Problem to work on. Please print the entries below exactly, from the line with "Screen dimensions: 632x395" through the line with "Given: Open Download", including both of those lines and leaving out all others.

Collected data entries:
= Beginning of Section =
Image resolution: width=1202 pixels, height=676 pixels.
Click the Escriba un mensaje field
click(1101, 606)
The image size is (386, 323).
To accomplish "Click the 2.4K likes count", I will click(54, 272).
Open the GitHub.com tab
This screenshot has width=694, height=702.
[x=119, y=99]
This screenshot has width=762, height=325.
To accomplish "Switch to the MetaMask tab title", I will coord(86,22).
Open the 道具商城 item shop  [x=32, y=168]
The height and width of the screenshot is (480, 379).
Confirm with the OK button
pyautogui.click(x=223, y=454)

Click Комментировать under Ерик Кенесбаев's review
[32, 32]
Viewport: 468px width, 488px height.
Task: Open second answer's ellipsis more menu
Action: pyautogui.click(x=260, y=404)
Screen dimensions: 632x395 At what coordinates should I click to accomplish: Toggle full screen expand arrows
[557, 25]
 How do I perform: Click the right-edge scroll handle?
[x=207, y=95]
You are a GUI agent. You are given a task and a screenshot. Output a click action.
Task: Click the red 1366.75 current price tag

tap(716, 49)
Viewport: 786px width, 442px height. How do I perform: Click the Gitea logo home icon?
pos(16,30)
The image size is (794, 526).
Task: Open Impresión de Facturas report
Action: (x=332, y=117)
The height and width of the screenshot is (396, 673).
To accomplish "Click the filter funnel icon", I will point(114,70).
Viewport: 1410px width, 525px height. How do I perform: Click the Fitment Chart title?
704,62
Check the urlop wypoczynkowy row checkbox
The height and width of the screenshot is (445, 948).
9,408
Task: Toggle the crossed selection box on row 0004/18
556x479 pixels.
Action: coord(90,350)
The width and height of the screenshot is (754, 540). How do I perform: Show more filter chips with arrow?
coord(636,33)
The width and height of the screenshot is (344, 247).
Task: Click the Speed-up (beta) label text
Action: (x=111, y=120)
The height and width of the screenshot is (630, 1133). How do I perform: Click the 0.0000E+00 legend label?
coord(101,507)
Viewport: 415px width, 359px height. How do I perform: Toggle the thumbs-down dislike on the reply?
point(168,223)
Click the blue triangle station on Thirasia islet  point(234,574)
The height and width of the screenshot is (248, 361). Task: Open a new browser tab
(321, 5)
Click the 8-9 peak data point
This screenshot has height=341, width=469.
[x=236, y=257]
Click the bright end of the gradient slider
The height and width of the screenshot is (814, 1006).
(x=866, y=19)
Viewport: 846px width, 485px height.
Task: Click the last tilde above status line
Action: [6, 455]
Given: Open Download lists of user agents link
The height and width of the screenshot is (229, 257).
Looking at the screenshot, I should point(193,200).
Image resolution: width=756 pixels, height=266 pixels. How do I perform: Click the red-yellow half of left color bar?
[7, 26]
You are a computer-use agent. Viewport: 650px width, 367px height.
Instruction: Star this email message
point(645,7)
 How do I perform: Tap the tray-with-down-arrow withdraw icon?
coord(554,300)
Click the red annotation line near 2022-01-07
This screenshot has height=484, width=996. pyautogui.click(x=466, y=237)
= End of Section =
Exercise output.
Screen dimensions: 632x395 At what coordinates should I click to accomplish: Toggle full screen expand arrows
[557, 25]
 How do I perform: Click the right-edge scroll handle?
[x=207, y=95]
You are a GUI agent. You are given a task and a screenshot. Output a click action.
Task: Click the red 1366.75 current price tag

tap(716, 49)
Viewport: 786px width, 442px height. How do I perform: Click the Gitea logo home icon?
pos(16,30)
The image size is (794, 526).
Task: Open Impresión de Facturas report
Action: (x=332, y=117)
The height and width of the screenshot is (396, 673).
To accomplish "Click the filter funnel icon", I will point(114,70).
Viewport: 1410px width, 525px height. How do I perform: Click the Fitment Chart title?
704,62
Check the urlop wypoczynkowy row checkbox
The height and width of the screenshot is (445, 948).
9,408
Task: Toggle the crossed selection box on row 0004/18
556x479 pixels.
Action: coord(90,350)
The width and height of the screenshot is (754, 540). How do I perform: Show more filter chips with arrow?
coord(636,33)
The width and height of the screenshot is (344, 247).
Task: Click the Speed-up (beta) label text
Action: (x=111, y=120)
The height and width of the screenshot is (630, 1133). How do I perform: Click the 0.0000E+00 legend label?
coord(101,507)
Viewport: 415px width, 359px height. How do I perform: Toggle the thumbs-down dislike on the reply?
point(168,223)
Click the blue triangle station on Thirasia islet  point(234,574)
The height and width of the screenshot is (248, 361). Task: Open a new browser tab
(321, 5)
Click the 8-9 peak data point
This screenshot has height=341, width=469.
[x=236, y=257]
Click the bright end of the gradient slider
The height and width of the screenshot is (814, 1006).
(x=866, y=19)
Viewport: 846px width, 485px height.
Task: Click the last tilde above status line
Action: [6, 455]
Given: Open Download lists of user agents link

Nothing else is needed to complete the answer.